= OBJECTIVE =
Reproduce the stretch from the start of the entries through the line containing "I will pos(23,568).", substituting "funnel filter button" for "funnel filter icon" and leaving everything else unchanged.

[PROVIDED RECORDS start]

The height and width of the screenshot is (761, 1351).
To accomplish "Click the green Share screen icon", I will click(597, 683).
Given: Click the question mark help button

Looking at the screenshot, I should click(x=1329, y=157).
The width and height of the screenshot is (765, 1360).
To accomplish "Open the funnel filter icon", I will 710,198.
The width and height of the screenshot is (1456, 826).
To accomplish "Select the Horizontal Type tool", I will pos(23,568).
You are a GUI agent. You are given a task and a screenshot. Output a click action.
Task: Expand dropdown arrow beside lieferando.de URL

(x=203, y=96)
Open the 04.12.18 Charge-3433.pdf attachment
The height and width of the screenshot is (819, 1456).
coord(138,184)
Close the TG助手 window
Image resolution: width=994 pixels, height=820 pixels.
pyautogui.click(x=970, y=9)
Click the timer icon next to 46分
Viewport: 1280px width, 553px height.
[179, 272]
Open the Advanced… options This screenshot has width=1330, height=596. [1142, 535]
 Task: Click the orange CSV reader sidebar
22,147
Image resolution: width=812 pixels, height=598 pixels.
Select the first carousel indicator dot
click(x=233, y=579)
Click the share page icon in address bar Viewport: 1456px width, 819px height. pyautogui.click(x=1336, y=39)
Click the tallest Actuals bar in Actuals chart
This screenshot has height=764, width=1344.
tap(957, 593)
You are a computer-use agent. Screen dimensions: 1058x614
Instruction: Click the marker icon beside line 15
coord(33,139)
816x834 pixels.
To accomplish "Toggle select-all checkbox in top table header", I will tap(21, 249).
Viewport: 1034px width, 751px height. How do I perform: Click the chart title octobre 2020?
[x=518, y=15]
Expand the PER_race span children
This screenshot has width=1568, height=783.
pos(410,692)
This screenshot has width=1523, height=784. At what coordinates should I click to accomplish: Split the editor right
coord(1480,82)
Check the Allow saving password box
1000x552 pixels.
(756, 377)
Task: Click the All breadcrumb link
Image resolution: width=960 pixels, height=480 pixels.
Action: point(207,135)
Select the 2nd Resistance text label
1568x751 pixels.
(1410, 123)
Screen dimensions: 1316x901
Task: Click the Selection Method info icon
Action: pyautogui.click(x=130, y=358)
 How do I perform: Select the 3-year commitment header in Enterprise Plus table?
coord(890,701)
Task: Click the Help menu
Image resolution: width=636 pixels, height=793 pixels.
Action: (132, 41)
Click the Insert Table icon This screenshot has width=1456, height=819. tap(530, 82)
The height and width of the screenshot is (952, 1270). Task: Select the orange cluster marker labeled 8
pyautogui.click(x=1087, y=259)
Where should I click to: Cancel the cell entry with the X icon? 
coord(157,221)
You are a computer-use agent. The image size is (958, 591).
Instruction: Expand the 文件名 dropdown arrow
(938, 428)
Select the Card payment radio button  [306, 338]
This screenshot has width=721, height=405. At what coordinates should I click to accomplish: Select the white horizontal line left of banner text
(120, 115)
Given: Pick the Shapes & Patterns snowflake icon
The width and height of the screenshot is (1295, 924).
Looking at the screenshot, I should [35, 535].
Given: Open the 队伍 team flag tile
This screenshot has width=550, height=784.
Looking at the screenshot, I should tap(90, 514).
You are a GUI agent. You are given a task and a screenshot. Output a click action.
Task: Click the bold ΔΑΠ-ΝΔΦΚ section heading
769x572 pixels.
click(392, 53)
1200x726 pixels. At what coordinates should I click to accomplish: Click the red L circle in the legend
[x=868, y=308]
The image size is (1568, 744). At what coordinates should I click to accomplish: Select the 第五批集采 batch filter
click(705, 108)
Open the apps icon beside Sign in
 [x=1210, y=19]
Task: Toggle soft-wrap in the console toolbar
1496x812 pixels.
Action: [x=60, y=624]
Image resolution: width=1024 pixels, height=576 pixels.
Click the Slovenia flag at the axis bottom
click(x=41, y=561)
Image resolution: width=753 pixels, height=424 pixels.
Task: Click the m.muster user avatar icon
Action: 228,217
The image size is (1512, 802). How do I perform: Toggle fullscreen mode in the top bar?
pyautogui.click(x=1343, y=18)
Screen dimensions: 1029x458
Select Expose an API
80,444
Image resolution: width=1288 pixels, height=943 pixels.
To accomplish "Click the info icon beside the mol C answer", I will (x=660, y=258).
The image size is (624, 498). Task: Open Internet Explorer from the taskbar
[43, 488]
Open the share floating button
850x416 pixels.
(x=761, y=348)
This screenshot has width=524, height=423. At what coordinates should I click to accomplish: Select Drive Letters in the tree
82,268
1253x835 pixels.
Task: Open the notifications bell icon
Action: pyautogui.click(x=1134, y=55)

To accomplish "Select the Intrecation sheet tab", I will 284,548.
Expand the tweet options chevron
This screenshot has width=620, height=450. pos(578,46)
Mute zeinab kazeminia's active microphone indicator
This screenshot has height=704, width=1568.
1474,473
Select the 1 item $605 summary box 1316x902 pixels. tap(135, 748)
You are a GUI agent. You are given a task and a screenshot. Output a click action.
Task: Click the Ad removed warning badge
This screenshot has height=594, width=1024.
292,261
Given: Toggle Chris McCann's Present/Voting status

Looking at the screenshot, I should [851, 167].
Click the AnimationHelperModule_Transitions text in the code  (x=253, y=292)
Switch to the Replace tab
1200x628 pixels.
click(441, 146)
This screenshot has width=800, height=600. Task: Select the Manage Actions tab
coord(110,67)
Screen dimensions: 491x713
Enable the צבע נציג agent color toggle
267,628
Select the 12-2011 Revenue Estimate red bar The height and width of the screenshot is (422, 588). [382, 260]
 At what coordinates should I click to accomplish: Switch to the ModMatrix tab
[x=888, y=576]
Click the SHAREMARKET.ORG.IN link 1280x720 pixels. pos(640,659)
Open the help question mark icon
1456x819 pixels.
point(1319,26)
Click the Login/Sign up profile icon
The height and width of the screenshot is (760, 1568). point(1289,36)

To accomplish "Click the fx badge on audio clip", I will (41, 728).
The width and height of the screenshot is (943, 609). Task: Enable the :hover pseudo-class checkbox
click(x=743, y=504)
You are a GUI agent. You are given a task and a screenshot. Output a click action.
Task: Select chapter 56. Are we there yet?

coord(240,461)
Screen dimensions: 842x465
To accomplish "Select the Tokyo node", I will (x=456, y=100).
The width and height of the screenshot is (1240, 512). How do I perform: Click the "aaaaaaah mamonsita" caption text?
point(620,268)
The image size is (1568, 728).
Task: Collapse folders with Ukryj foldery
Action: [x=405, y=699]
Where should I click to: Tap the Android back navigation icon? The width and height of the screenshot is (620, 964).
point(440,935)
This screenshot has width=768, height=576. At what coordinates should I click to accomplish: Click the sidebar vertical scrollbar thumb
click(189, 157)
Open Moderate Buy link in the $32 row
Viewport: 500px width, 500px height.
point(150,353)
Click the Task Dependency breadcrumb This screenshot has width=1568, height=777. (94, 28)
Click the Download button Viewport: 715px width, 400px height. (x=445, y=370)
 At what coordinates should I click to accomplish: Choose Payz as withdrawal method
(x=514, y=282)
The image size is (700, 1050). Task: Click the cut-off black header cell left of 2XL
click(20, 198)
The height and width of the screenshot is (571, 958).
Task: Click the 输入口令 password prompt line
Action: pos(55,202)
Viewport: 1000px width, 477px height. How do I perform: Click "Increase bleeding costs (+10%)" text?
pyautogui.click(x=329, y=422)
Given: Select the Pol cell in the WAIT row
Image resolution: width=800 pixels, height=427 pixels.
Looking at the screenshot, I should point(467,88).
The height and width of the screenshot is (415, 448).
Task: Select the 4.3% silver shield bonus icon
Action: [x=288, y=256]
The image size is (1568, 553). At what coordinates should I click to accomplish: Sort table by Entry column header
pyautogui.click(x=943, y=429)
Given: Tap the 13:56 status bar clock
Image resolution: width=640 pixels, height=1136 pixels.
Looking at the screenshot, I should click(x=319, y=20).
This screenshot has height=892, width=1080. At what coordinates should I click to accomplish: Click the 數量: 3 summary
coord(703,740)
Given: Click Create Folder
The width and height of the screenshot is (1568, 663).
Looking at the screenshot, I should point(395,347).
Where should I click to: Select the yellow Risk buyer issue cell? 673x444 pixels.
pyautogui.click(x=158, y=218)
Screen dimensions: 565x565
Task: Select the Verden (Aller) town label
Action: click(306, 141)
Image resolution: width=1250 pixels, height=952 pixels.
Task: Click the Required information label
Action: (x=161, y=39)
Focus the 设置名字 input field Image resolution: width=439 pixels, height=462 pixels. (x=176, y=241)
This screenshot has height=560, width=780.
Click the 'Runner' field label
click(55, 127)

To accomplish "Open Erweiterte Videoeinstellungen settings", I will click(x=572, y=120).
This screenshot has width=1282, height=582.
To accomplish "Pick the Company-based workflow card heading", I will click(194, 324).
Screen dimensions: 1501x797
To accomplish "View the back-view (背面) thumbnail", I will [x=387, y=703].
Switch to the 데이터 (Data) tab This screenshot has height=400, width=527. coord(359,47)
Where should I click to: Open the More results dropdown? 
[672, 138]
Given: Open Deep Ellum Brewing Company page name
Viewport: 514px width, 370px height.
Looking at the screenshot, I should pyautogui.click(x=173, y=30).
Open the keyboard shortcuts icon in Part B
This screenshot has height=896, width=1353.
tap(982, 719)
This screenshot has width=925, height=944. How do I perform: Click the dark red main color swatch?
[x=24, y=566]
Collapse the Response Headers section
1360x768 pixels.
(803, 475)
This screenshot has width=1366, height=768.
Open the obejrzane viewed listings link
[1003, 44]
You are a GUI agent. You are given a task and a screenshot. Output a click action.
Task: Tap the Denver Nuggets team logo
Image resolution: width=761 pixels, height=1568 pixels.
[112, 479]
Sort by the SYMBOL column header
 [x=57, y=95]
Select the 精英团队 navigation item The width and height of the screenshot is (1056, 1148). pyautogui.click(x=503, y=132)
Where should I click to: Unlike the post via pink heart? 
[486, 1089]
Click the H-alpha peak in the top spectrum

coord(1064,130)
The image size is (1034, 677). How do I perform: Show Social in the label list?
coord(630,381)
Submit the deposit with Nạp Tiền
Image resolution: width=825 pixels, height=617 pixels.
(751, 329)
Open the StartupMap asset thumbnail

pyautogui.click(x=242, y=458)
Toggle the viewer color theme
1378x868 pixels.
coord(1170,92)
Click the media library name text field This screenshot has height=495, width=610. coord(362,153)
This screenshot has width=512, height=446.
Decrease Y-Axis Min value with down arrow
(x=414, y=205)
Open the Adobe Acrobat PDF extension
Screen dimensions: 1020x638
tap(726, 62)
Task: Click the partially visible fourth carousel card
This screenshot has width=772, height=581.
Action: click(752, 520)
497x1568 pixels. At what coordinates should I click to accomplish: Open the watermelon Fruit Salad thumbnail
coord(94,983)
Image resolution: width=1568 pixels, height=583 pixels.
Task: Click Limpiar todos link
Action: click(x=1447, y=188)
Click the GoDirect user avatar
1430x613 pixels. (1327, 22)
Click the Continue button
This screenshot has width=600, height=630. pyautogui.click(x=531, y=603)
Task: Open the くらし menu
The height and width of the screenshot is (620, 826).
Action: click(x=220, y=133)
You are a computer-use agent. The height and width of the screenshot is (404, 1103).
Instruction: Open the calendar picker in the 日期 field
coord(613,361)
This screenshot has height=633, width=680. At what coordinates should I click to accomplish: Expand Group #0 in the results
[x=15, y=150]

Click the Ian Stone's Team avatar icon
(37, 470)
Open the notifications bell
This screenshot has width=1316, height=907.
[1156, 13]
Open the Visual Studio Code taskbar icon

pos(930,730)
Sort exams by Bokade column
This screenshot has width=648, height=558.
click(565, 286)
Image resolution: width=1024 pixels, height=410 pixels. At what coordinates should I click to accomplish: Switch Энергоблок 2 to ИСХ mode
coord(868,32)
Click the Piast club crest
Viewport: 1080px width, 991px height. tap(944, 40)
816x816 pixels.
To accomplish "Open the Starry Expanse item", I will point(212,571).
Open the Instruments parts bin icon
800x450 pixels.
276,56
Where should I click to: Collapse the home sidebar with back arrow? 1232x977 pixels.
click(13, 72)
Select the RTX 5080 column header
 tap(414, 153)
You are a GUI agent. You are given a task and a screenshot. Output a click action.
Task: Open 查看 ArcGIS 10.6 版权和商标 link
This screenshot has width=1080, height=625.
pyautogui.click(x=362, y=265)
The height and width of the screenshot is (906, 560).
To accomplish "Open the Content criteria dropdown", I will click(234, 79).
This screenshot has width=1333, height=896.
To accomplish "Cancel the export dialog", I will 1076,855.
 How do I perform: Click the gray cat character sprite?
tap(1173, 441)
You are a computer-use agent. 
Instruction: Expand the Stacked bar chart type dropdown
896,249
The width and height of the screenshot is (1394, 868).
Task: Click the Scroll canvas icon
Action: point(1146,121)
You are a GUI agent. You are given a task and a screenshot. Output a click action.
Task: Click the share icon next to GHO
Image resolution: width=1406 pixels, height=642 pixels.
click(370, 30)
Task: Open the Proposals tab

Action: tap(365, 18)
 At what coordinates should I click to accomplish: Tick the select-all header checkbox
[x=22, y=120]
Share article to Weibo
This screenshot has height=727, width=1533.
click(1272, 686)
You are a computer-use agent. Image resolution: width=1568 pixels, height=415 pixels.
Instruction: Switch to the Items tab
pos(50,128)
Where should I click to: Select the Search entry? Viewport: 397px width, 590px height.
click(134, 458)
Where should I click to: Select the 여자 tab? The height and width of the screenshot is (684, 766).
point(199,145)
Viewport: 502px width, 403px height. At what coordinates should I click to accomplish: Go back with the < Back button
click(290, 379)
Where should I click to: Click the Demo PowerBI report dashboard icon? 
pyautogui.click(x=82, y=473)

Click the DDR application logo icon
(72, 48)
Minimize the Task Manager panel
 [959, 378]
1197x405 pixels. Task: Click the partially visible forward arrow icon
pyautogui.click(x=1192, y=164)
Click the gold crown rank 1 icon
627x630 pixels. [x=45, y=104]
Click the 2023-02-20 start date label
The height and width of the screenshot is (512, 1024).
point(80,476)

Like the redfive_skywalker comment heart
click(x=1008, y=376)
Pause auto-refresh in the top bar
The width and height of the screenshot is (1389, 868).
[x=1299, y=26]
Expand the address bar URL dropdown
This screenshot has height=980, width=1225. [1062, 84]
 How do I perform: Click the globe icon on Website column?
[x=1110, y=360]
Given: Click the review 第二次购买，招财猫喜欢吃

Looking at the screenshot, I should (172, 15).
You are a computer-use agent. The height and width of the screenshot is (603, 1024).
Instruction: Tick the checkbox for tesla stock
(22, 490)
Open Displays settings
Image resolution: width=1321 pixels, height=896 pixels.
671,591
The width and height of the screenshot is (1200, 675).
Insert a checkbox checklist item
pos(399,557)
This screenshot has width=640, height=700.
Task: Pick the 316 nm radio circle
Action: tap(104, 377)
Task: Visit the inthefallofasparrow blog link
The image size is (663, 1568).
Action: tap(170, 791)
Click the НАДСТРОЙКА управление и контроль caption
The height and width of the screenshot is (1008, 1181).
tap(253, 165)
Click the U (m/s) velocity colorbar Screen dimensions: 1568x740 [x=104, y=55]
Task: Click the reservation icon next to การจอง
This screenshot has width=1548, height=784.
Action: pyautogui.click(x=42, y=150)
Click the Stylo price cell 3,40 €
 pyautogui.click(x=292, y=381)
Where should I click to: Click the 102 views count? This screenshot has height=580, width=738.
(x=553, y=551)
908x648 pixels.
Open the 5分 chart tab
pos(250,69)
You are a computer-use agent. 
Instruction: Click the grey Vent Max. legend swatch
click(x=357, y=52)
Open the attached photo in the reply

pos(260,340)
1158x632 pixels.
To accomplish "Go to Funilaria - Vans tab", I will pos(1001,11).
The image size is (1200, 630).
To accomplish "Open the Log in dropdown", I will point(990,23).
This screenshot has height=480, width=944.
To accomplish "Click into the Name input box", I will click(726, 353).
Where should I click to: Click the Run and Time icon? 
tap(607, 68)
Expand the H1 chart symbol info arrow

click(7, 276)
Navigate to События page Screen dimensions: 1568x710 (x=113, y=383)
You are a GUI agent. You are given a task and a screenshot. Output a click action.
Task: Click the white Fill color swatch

[PROVIDED RECORDS end]

= TASK RESULT =
The height and width of the screenshot is (761, 1351).
To accomplish "Click the green Share screen icon", I will click(597, 683).
Given: Click the question mark help button

Looking at the screenshot, I should click(x=1329, y=157).
The width and height of the screenshot is (765, 1360).
To accomplish "Open the funnel filter button", I will 710,198.
The width and height of the screenshot is (1456, 826).
To accomplish "Select the Horizontal Type tool", I will pos(23,568).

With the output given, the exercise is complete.